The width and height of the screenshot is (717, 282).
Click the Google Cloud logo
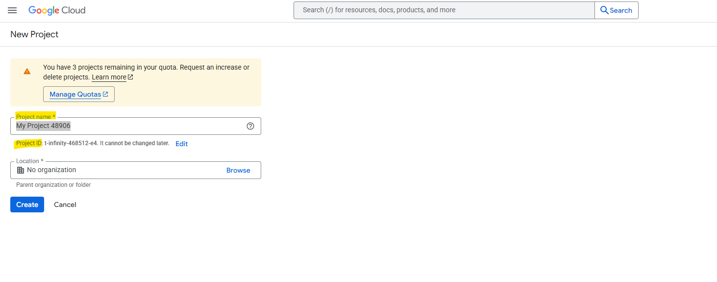(x=57, y=10)
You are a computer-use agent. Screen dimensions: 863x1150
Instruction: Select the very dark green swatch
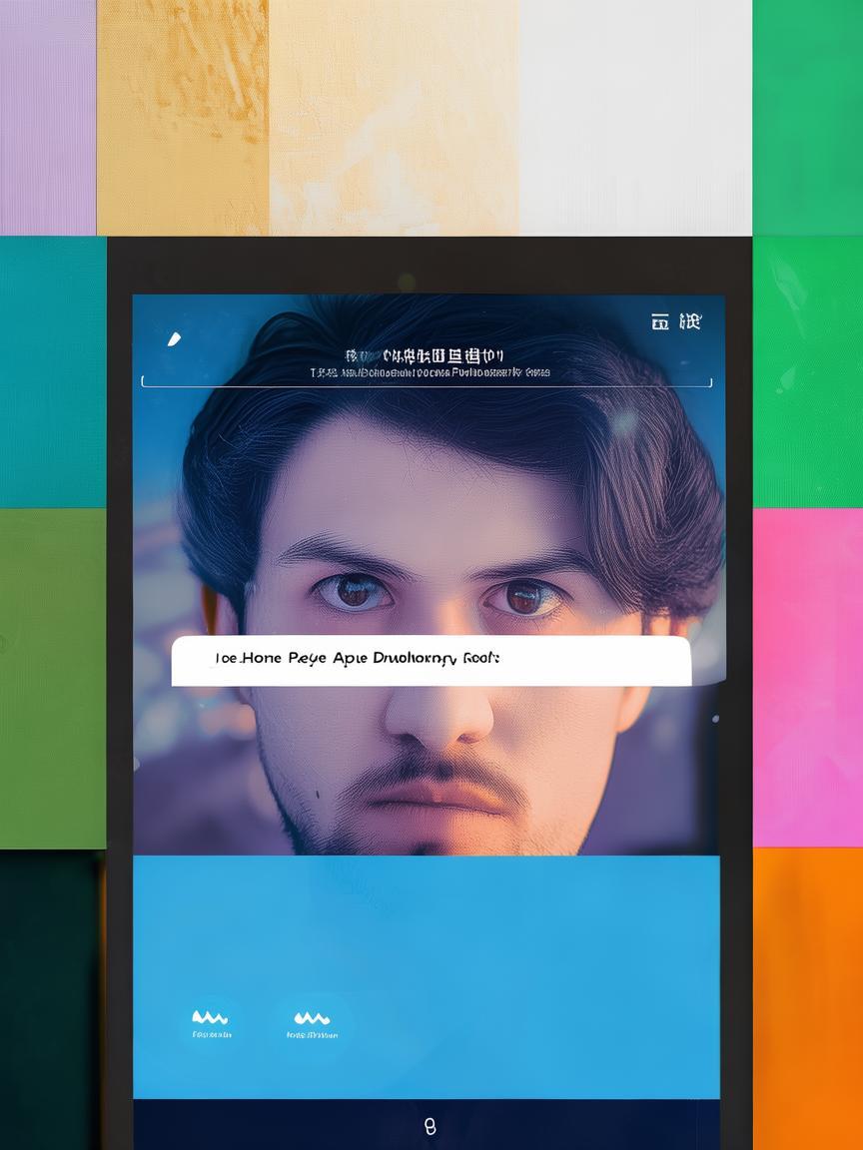(x=50, y=998)
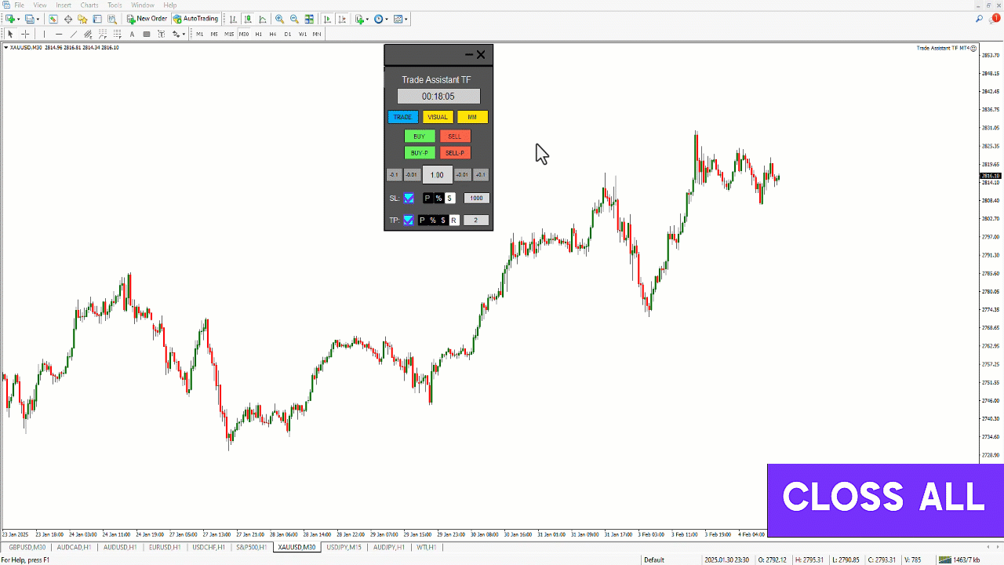The image size is (1004, 565).
Task: Draw a horizontal line on the chart
Action: point(59,34)
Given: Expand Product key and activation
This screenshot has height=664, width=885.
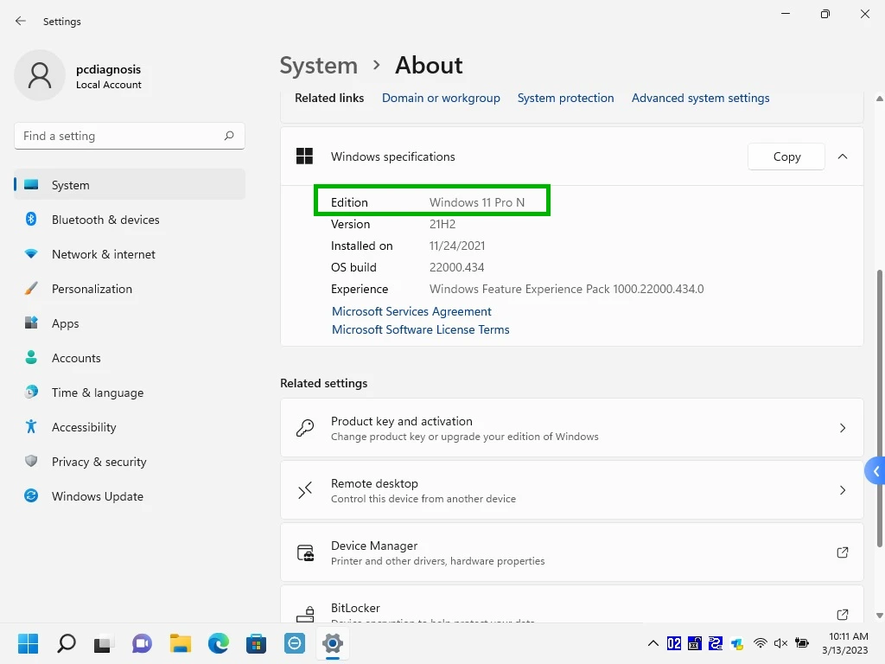Looking at the screenshot, I should pos(571,428).
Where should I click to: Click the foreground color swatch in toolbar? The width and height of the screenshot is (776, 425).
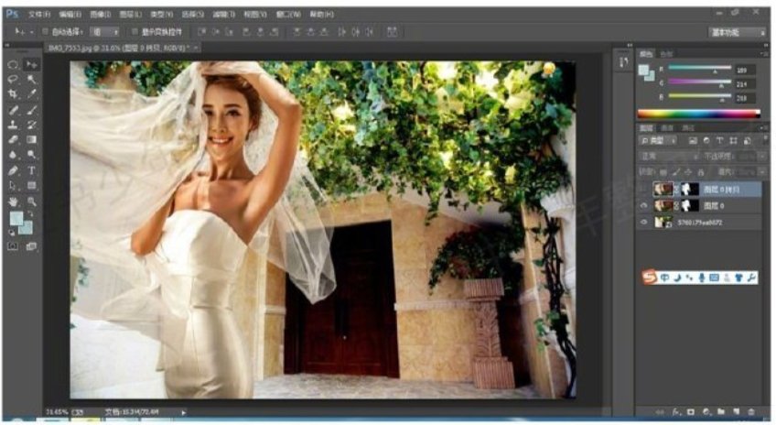tap(16, 219)
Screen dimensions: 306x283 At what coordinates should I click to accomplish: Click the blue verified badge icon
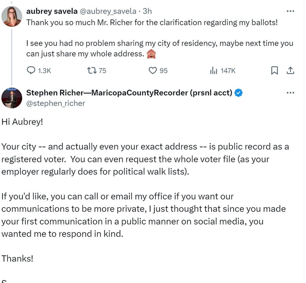point(238,93)
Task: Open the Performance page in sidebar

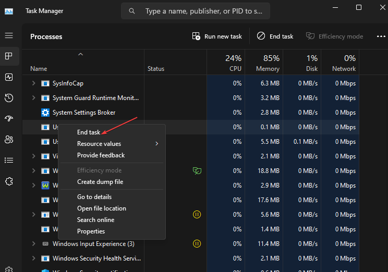Action: click(x=9, y=77)
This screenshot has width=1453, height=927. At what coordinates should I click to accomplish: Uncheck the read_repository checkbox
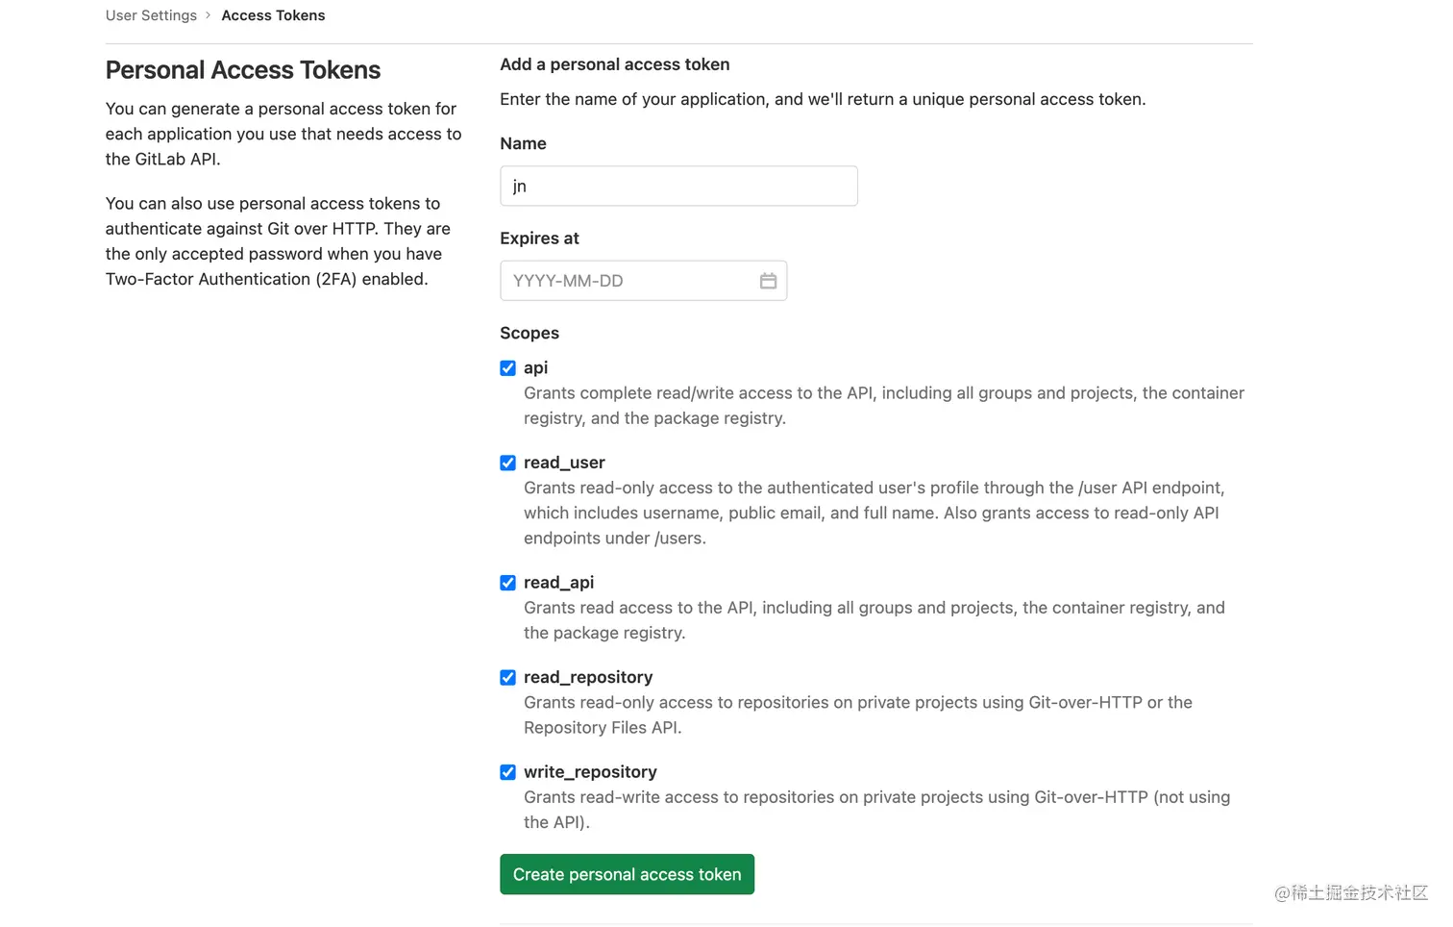508,678
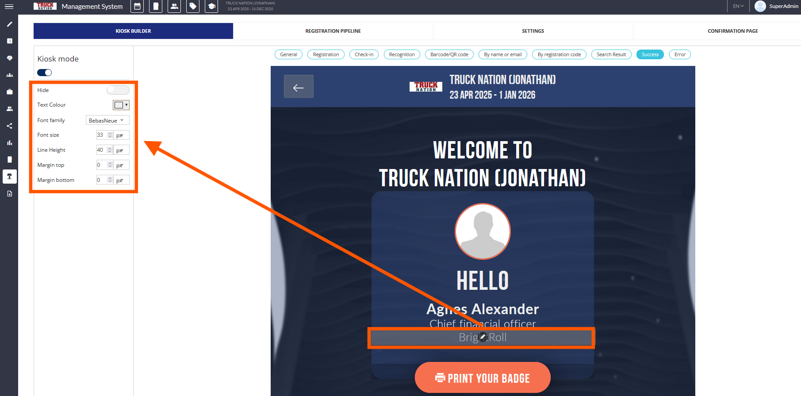
Task: Open the share icon in sidebar
Action: point(9,126)
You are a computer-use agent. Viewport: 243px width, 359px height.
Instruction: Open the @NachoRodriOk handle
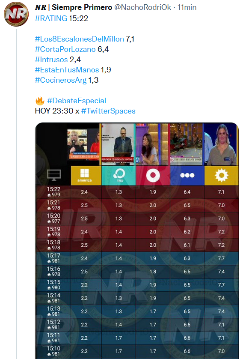tap(142, 7)
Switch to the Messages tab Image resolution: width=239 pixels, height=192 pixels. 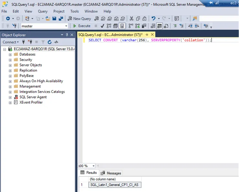[x=111, y=173]
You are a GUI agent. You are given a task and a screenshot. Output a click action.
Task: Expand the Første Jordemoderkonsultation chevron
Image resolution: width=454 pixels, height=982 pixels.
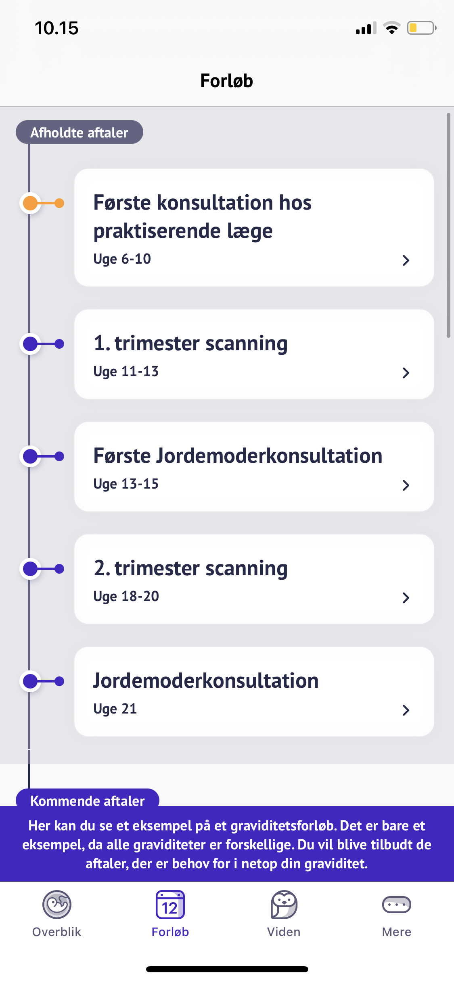[406, 485]
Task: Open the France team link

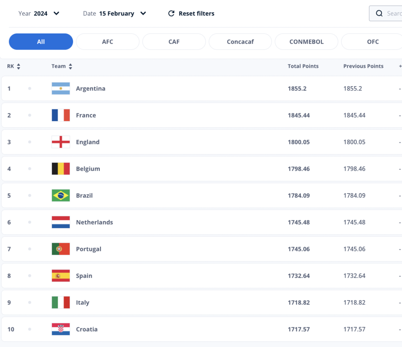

[What is required]:
Given the entries above, count how many lines include the word "computer"; respond with the number only.

[Exercise result]:
2